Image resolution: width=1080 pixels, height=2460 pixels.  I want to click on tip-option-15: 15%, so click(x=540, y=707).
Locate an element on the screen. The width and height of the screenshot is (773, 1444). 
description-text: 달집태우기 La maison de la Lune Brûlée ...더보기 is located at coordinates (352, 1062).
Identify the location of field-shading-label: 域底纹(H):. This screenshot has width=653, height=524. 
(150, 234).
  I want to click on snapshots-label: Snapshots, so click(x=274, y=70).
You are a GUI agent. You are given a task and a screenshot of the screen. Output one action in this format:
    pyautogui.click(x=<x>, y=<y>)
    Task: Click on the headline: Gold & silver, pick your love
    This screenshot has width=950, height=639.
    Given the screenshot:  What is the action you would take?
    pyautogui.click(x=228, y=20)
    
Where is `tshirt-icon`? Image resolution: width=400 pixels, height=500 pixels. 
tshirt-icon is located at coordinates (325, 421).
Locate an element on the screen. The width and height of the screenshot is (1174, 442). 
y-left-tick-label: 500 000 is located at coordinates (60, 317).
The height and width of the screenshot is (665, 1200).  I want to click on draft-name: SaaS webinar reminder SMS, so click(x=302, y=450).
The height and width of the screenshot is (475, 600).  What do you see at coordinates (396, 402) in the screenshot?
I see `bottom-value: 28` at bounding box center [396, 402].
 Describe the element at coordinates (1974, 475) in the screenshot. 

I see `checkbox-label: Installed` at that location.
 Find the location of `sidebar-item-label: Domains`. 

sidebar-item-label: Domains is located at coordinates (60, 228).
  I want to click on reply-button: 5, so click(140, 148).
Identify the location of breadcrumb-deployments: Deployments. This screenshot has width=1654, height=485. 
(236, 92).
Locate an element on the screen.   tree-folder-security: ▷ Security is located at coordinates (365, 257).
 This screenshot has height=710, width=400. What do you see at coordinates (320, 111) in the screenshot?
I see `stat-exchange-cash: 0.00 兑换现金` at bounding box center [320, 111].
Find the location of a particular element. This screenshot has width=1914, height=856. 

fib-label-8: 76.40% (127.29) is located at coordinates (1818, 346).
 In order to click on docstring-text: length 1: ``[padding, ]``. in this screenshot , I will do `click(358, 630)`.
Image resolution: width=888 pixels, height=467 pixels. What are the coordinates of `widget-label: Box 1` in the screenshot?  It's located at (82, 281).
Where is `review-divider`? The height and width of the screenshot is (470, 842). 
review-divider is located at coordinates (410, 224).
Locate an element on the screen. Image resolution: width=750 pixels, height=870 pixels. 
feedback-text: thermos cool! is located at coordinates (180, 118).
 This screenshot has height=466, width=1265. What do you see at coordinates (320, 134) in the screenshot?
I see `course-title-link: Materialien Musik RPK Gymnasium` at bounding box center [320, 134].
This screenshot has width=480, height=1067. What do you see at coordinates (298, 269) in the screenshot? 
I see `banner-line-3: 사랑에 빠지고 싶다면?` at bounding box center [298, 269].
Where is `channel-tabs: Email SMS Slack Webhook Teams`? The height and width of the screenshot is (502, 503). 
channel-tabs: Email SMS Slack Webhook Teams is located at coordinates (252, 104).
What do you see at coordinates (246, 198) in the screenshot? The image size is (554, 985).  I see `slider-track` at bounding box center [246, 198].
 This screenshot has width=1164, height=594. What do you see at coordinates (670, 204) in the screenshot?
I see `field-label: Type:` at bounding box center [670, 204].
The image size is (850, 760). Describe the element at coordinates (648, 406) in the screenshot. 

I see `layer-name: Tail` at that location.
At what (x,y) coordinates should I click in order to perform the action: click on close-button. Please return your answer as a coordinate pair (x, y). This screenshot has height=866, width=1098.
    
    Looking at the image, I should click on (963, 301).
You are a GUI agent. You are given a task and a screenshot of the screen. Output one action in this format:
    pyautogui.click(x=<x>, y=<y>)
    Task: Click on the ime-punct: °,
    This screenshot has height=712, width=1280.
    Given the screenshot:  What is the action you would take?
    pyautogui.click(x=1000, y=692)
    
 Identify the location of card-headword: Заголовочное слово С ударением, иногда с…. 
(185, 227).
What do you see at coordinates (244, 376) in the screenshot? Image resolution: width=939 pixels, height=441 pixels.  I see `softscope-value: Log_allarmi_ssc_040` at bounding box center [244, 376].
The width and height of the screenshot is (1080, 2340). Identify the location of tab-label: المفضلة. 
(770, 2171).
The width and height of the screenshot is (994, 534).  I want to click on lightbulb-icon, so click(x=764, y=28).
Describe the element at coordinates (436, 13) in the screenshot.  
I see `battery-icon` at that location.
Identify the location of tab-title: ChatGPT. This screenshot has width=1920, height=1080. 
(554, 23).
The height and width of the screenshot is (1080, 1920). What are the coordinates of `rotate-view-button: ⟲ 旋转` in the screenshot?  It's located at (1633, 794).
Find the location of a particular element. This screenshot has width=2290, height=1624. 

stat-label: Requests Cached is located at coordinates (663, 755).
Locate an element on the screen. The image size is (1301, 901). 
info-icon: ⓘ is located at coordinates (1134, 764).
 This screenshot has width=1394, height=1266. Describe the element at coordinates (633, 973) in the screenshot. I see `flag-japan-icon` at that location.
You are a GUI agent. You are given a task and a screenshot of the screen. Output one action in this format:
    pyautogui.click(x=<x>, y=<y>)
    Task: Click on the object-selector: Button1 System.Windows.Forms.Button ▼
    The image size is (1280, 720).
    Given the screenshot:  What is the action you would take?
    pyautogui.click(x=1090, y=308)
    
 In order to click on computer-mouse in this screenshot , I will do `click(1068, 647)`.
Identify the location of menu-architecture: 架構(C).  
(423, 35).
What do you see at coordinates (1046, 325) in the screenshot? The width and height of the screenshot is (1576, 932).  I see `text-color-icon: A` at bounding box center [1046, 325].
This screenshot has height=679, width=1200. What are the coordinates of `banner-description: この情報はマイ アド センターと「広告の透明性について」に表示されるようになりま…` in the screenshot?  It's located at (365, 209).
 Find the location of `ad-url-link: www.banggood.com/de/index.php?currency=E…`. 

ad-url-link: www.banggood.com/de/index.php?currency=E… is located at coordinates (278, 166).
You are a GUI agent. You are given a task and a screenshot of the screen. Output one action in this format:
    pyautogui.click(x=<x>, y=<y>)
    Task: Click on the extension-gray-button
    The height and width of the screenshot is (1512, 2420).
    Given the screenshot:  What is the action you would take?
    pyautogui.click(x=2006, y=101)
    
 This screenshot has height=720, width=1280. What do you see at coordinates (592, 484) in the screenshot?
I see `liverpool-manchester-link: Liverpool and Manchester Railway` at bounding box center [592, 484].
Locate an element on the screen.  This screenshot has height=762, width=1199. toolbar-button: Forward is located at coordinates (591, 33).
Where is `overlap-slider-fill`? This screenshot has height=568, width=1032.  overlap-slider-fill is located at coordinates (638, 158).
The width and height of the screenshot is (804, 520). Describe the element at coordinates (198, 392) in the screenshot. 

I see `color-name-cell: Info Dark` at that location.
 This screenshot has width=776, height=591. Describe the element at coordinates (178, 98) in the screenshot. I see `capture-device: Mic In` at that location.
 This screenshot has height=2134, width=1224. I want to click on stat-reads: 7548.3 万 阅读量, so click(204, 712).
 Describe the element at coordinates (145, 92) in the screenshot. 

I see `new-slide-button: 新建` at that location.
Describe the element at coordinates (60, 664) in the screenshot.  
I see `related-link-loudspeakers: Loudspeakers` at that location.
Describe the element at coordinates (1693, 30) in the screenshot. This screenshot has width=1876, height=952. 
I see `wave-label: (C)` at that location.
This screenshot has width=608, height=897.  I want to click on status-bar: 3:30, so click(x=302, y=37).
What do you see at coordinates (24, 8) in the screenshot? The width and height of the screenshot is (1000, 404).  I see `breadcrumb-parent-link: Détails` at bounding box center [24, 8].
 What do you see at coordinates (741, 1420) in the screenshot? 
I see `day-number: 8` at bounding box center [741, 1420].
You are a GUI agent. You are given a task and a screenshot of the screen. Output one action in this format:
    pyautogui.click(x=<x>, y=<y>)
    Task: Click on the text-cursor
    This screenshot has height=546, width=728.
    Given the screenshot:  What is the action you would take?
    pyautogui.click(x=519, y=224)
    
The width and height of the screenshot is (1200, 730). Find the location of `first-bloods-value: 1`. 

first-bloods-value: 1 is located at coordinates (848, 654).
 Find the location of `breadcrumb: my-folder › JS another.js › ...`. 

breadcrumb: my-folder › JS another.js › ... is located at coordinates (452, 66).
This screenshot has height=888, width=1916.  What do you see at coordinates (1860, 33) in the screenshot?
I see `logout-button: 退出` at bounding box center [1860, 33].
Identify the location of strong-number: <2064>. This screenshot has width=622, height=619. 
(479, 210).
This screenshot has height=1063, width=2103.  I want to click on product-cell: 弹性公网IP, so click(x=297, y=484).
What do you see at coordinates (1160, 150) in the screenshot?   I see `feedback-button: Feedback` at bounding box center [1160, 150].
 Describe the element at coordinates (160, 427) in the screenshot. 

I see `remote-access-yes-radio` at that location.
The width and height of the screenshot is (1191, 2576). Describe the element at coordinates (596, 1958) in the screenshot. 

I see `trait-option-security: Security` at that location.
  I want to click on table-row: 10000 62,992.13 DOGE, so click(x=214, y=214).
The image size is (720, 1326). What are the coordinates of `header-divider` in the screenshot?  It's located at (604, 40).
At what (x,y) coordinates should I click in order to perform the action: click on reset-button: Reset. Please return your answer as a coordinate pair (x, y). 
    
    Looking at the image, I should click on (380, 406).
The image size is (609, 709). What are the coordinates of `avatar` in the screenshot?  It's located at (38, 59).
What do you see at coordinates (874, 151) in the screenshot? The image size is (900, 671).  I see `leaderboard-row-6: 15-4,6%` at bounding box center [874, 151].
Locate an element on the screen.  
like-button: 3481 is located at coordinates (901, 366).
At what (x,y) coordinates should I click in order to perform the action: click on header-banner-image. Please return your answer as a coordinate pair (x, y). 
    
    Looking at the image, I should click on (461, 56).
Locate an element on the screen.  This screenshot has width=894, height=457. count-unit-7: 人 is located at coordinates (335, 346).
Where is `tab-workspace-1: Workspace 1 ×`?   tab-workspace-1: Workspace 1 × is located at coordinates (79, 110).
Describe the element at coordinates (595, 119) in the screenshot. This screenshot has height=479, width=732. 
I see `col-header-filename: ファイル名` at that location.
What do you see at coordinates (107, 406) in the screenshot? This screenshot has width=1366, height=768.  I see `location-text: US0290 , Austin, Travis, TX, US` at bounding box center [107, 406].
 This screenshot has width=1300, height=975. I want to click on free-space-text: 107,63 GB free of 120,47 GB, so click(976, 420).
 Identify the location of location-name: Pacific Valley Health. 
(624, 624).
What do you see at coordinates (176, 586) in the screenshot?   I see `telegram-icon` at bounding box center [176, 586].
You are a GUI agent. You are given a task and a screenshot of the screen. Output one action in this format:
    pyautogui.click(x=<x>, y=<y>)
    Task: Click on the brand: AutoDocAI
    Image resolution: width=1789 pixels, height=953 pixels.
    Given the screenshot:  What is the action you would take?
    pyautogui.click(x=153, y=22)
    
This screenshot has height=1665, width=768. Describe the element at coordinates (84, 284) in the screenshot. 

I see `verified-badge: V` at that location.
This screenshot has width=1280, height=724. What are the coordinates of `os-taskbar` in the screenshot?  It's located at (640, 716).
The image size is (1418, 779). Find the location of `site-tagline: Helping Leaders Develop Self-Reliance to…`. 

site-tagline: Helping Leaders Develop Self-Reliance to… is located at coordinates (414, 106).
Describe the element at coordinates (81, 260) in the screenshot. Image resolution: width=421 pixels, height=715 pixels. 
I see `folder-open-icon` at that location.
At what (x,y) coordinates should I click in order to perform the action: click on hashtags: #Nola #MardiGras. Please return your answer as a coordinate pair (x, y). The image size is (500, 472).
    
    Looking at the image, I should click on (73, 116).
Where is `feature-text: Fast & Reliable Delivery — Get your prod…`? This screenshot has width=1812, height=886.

::::

Task prompt ▸
Give the entries from the line containing "Identify the location of card-headword: Заголовочное" through the line containing "This screenshot has width=1394, height=1266." as a JSON list of strings, one string per line, leaving out blank lines.

Output of the exercise ▸
[
  " Identify the location of card-headword: Заголовочное слово С ударением, иногда с…. ",
  "(185, 227).",
  "What do you see at coordinates (244, 376) in the screenshot? Image resolution: width=939 pixels, height=441 pixels.  I see `softscope-value: Log_allarmi_ssc_040` at bounding box center [244, 376].",
  "The width and height of the screenshot is (1080, 2340). Identify the location of tab-label: المفضلة. ",
  "(770, 2171).",
  "The width and height of the screenshot is (994, 534).  I want to click on lightbulb-icon, so click(x=764, y=28).",
  "Describe the element at coordinates (436, 13) in the screenshot.  ",
  "I see `battery-icon` at that location.",
  "Identify the location of tab-title: ChatGPT. This screenshot has width=1920, height=1080. ",
  "(554, 23).",
  "The height and width of the screenshot is (1080, 1920). What are the coordinates of `rotate-view-button: ⟲ 旋转` in the screenshot?  It's located at (1633, 794).",
  "Find the location of a particular element. This screenshot has width=2290, height=1624. ",
  "stat-label: Requests Cached is located at coordinates (663, 755).",
  "Locate an element on the screen. The image size is (1301, 901). ",
  "info-icon: ⓘ is located at coordinates (1134, 764).",
  " This screenshot has width=1394, height=1266. Describe the element at coordinates (633, 973) in the screenshot. I see `flag-japan-icon` at that location."
]